Temuco, 18 de marzo de 2008
Estimada Srta. Maturana:
En verdad, se me apaga el tiempo. Hoy he sentido fuertes deseos de verla, hablarle de ese proyecto y de tantas otras cosas y se me ha apagado el tiempo, ya sabe.
Lamentablemente, como tantas veces, nos falla el tiempo y el espacio. Ya ve, las cosas no son fáciles, pero no es tiempo perdido, son momentos de aprendizaje. Esperando, oigo musiquillas. No escucho, oigo.

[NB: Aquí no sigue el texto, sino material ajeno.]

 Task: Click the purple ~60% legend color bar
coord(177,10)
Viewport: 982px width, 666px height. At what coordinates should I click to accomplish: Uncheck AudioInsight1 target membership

Esto que le transmito seguidamente ha sido escrito un 23 de octubre. Me gustaría conocer su opinión.
Él
"Espero hayas amanecido bien para el jueves. Yo aquí sintiéndome cansado. Muy cansado. Sólo deseo descansar, dormir y amanecer con energía. Tengo cosas que decirte, me las reservaré para cuando hablemos. ¿Podremos vernos, conversar? ¿Estarás cuando yo esté, en la mañana, a eso de las 9? Quiero encontrarte aunque sea poco el tiempo. Encontrarte. Te quiero y no me hacen falta muchas razones para decirlo"
Ella:
"Hoy podría escribirte las cosas más eternas de mi vida y decirte en medio cuánto te quiero por esas cosas locas que a veces dices que me abruman del dolor de no verte, que me aprenden la suavidad y el miedo, la suavidad de resbalar dulcemente de la vida al sueño y el miedo a despertar.
Con todo, olvido a veces que respirar no es fácil siempre"
Son palabras sacadas del manuscrito de que le he hablado. El romanticismo se ve aquí un poco exacerbado, juvenil, quizás tengamos que revisar este tipo de pasajes. Confío en usted, para esto.
Ahora, quisiera contarle una anécdota que me ocurrió hoy, hablando de usted. Tomábamos un agua, una amiga y yo en una cafetería del centgro de la ciudad, y le hablé de usted - ella lee las cartas púplicas que publico mi blog de viaje, no las las otrasen. Le pregunté cómo la imaginaba ella a usted. "Delgada, dijo, con sombrero, seria, vestida de negro -luego rectificó, "con ropa oscura", dijo - y de unos 40 años". Mi amiga es muy joven, 40 años es, para ella, algo lejano y una mujer de esa edad, forzosamente... vieja.
Pero... ¿Cómo pudo adivinar lo del sombrero? Curioso ¿verdad? Además, en una servilleta de mesa, dibujó el sombrero, y... se parece mucho al suyo.